New Therapies on the Horizon: Drugs in Clinical Trials
The role of SSTRs and DRs as molecular targets for the treatment of pituitary adenomas is well established. More recently, however, work on the expression of SSTR and DR subtypes, their coexpression, and their functional interface via dimerization has opened new perspectives for patients currently unresponsive to or intolerant of clinically available drugs. Research into an additional long-term delivery method (compared with the monthly injection of long-acting octreotide) as well as potential patient compliance and cost improvement is underway.
Multiligand SSA Pasireotide
A relatively high proportion of patients are resistant to octreotide and lanreotide, which could be explained in part by variable tumor expression and/or decreased density of SSTR-2. The multiligand SSA pasireotide (SOM 230) is a novel somatostatin analog (mimetic) with a unique structure. It has a very long plasma half-life, potent in vitro and in vivo inhibitory effects on GH and IGF-I release, a high binding affinity to SSTR-1, -2, -3, and -5, and up to a 40-fold greater affinity for SSTR-5 than octreotide. Therefore, it is a promising therapeutic candidate with several potential advantages over currently used SSAs. The high affinity of pasireotide for both SSTR-5 and SSTR-1 could be important in GH-secreting adenomas resistant to current therapy. Furthermore, binding and functional synergy between SSTR-2 and SSTR-5 could be beneficial even in responsive tumors.
Phase I and II trials on GH-secreting tumors have been encouraging with good biochemical control and "significant" tumor shrinkage, making SOM230 a promising candidate. There are, however, potential concerns related to glucose intolerance. The safety and efficacy of pasireotide LAR versus octreotide LAR in patients with active acromegaly is presently being studied in a large, Phase III, randomized, blind multinational study (www.clinicaltrials.gov).
A future role for pasireotide remains to be determined, but its use in the treatment of octreotide-resistant tumors, especially large ones, seems most likely.

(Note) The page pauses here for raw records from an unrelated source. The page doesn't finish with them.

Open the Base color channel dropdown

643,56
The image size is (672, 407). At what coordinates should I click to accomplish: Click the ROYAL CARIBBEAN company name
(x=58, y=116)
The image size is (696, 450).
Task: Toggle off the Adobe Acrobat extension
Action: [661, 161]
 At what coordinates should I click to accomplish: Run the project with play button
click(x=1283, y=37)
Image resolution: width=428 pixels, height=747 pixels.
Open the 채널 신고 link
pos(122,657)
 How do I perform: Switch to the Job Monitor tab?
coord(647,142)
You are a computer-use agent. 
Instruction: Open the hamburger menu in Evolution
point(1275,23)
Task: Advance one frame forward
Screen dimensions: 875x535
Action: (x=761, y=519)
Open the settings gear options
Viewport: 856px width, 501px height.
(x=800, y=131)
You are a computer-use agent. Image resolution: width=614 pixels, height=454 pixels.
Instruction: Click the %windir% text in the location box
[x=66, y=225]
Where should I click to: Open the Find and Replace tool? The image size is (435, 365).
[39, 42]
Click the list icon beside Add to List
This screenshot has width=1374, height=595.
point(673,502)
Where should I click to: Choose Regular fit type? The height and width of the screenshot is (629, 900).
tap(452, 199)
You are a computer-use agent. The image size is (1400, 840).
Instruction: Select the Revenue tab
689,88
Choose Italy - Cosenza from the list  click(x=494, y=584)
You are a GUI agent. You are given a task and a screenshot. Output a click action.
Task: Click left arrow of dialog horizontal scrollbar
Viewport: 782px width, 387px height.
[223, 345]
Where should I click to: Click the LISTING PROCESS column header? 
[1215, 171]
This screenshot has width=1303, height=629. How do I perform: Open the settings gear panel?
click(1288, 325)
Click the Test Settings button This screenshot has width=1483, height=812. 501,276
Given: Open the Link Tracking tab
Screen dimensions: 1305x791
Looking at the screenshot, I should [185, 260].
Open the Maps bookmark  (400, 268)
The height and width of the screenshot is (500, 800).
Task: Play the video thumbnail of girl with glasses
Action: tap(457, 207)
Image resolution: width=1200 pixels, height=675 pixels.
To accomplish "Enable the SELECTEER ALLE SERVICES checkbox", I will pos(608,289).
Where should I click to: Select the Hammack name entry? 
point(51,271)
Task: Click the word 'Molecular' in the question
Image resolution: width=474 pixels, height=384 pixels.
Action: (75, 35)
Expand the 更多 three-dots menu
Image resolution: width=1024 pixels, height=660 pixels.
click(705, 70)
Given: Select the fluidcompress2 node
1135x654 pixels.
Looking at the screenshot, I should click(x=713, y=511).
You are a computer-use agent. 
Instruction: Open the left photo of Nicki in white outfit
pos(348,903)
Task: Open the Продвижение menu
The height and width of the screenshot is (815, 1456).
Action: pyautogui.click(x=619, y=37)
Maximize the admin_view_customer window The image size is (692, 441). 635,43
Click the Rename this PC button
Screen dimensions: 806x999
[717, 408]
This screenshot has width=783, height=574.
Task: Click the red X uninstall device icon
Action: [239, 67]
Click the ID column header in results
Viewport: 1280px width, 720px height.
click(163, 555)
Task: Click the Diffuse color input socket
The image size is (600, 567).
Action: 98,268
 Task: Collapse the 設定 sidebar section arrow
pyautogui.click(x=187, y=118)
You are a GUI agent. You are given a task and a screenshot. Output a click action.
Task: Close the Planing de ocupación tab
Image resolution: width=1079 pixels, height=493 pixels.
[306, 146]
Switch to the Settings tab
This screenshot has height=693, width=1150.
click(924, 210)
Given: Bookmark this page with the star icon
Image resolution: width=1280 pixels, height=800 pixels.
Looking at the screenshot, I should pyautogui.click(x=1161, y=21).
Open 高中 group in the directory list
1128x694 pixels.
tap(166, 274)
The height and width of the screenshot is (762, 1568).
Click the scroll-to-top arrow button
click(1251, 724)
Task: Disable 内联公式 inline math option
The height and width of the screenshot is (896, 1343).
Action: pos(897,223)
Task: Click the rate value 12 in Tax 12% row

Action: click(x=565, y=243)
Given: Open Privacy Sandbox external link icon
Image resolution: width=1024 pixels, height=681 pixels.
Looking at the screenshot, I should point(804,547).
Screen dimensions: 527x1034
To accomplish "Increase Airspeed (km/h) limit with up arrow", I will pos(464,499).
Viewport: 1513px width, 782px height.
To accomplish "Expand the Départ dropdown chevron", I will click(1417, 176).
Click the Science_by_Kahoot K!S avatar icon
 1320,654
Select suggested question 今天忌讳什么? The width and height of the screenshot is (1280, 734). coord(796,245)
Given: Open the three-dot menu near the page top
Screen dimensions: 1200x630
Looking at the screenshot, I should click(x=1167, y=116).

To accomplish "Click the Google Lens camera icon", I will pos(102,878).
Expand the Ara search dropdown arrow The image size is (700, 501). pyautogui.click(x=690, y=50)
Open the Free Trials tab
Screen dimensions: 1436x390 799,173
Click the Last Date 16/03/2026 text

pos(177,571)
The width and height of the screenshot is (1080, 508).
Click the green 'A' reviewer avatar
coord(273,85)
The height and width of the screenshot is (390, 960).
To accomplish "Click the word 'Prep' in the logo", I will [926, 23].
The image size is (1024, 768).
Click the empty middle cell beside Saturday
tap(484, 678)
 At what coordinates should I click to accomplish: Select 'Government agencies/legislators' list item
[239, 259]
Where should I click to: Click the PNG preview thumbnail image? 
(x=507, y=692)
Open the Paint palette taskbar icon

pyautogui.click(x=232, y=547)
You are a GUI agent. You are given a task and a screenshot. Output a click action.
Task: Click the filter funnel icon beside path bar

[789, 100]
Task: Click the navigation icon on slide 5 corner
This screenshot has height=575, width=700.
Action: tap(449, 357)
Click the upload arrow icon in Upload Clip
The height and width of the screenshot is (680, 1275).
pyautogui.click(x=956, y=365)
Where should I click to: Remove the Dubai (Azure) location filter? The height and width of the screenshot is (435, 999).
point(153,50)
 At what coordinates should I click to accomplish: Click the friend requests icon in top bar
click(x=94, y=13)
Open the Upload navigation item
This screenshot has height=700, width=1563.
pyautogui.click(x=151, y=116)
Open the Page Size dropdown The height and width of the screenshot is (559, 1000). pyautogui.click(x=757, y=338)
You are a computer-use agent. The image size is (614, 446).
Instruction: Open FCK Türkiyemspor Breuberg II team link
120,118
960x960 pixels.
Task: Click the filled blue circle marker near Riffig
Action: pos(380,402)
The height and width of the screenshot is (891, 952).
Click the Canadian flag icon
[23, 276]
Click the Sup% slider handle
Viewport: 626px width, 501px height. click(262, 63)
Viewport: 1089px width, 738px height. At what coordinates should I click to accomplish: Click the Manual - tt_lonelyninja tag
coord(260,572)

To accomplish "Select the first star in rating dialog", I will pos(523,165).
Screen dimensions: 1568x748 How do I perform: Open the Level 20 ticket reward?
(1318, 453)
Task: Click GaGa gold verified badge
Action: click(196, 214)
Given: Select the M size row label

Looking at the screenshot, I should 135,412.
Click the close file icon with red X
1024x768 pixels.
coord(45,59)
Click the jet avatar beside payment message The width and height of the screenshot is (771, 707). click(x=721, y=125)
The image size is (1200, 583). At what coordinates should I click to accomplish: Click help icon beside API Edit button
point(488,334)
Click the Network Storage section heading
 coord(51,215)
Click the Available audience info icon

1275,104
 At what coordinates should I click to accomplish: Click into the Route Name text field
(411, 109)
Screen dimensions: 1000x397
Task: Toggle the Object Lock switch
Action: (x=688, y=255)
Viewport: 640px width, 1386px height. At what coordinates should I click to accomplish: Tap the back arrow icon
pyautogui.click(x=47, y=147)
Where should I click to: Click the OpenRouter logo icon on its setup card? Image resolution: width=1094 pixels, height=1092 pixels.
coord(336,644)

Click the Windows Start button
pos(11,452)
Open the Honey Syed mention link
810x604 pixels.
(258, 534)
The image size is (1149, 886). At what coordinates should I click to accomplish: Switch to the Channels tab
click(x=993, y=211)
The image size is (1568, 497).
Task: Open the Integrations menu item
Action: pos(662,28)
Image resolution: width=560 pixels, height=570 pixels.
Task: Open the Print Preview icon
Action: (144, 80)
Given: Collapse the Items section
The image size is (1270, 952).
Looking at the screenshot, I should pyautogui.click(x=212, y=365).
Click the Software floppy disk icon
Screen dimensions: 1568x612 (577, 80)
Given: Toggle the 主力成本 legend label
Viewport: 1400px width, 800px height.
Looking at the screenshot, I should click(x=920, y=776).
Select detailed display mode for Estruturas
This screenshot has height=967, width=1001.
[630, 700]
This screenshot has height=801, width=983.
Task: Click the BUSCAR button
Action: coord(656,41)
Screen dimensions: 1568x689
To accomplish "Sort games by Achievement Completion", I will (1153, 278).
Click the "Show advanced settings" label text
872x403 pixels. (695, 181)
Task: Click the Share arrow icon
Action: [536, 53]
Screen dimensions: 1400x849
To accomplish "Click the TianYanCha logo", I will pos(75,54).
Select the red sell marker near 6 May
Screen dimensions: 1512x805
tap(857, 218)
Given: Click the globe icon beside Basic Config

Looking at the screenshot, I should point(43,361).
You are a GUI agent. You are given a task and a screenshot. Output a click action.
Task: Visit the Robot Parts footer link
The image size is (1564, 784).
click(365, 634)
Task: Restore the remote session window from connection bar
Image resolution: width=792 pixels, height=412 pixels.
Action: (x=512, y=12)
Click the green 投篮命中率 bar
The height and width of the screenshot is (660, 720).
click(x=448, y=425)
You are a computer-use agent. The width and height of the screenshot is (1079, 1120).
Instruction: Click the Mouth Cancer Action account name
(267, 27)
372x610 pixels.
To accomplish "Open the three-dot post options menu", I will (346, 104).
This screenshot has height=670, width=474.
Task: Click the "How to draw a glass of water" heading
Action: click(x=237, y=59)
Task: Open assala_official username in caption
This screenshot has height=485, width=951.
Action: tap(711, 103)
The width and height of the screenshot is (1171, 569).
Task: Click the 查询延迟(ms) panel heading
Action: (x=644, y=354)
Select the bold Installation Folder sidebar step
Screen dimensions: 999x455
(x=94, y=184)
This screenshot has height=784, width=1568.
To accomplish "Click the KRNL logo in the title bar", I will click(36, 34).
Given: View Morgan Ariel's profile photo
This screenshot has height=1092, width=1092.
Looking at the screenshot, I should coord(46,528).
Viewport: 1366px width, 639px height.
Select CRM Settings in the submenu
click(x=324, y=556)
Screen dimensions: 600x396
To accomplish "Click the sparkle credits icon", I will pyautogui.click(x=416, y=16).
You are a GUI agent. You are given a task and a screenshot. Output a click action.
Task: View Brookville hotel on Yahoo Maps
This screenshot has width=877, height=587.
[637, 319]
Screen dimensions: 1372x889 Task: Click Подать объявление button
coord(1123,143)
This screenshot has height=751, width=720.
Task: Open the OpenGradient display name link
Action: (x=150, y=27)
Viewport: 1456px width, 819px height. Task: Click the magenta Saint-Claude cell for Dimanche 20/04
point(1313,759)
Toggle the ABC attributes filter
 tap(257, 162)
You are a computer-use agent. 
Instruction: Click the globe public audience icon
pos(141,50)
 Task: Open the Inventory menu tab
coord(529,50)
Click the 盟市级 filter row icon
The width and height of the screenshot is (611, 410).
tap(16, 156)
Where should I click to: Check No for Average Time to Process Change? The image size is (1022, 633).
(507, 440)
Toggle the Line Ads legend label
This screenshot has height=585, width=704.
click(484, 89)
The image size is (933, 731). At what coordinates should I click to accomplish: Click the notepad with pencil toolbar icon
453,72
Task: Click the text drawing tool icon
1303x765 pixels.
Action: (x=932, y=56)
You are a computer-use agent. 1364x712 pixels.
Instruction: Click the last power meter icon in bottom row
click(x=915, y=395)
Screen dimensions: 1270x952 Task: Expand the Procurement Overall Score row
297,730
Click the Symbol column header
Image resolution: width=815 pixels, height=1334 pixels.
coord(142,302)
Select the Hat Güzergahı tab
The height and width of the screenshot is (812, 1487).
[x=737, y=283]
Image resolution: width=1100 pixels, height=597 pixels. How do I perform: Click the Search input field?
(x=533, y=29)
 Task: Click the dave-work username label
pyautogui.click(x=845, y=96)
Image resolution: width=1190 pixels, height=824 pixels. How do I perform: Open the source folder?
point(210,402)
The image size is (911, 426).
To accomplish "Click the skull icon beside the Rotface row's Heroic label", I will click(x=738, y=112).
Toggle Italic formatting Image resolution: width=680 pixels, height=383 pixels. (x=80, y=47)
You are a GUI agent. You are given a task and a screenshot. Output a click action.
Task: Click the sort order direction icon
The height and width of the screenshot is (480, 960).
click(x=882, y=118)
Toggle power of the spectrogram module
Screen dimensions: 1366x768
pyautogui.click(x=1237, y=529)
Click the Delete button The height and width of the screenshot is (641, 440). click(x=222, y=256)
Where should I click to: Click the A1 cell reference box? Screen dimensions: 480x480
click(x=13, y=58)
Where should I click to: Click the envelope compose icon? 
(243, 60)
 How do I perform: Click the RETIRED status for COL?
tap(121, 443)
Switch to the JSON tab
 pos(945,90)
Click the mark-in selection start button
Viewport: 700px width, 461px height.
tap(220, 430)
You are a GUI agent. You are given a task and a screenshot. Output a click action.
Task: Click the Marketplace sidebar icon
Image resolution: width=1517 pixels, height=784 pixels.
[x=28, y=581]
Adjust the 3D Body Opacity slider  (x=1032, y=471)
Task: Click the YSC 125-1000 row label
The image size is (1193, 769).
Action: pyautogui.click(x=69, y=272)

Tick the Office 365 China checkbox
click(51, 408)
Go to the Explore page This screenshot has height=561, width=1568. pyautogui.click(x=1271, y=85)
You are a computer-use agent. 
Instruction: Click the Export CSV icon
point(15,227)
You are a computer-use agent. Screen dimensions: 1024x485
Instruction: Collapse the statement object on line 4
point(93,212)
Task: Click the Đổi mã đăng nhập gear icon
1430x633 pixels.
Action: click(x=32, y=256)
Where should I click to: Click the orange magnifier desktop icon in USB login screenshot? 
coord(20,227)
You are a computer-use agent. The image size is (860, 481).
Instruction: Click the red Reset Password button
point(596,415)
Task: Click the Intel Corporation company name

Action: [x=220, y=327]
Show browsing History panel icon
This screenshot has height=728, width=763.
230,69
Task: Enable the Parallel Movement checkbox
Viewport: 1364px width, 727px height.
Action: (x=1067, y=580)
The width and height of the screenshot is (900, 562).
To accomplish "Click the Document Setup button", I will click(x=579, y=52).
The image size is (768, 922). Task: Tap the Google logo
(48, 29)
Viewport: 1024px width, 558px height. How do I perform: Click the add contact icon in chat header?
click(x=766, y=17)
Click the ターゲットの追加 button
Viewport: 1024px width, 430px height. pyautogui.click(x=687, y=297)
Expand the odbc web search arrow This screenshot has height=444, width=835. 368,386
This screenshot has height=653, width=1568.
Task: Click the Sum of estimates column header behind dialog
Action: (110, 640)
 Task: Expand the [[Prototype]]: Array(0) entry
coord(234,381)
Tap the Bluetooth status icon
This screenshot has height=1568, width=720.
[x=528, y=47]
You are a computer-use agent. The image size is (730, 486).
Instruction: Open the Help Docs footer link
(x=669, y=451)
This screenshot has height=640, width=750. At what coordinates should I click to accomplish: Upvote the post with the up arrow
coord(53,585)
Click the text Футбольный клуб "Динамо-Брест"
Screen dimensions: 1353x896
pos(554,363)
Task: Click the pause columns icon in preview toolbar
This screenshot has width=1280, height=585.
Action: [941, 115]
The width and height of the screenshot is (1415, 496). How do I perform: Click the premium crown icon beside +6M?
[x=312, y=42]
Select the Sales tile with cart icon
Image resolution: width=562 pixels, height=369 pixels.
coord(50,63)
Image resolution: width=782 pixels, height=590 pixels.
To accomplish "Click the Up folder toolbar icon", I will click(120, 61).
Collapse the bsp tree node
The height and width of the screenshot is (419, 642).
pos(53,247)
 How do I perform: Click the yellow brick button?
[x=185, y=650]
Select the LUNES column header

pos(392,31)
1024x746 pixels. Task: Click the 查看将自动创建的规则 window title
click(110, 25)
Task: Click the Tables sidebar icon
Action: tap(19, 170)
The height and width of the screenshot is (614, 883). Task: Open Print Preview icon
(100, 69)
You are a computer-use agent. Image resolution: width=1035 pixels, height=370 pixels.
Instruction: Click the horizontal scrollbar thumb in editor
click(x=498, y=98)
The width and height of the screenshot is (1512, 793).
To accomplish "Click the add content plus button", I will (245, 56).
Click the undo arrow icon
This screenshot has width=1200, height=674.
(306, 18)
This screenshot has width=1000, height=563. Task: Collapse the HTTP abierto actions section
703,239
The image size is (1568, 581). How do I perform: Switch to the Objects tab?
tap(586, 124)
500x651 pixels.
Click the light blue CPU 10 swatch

Somatostatin-dopamine Chimeric Ligand
A functional interaction between D2R and SSTR-5 has been reported recently, with the subsequent development of a new chimeric compound containing structural elements of both somatostatin and dopamine, that is, dopastatin. The exact mechanism by which combined somatostatin-dopamine treatment has a synergistic effect on GH suppression is not completely clear, but Saveanu et al. suggested crosstalk of the G-coupled receptors or dimerization on the cell membrane/postmembrane level. Nonclinical pharmacological studies have shown that dopastatin is more potent and more effective than octreotide alone or octreotide in combination with cabergoline in suppressing GH secretion, and thus seems a promising approach for acromegaly treatment. Patients who express both SSRT-2 and D2R should be especially suitable for this treatment. As a note of caution, however, a discrepancy between the presence of a receptor profile SSTR/D2R and the limited efficacy of an agonist drug has been reported.
After encouraging in vitro results, a study to assess the efficacy and safety of the repeated administration of dopastatin (BIM-23A760) in patients with acromegaly is presently underway in a Phase II multinational clinical trial (www.clinicaltrials.gov).
Extended Delivery of Octreotide Including Octreotide Implants
Another exciting area of research involves changing the delivery system. A Hydron implant delivering octreotide for up to 6 months has been analyzed recently. Two Phase I/II clinical studies have evaluated the pharmacokinetics, efficacy, safety, and drug release characteristics of this octreotide implant in 45 patients with a full or partial response to octreotide. The implant maintained GH at < 5 ng/ml in 94% of patients and achieved normal IGF-I in 60% of patients as compared with octreotide LAR (83% and 51% of patients, respectively). There were no serious or severe adverse events, and all patients completed the study. These results suggest a possible improvement over currently used daily and monthly formulations of octreotide. The implant delivery system is being studied in Phase III multinational clinical trials (www.clinicaltrials.gov).
Overall, it remains to be determined where all of these new therapies will ultimately fit into the treatment paradigm.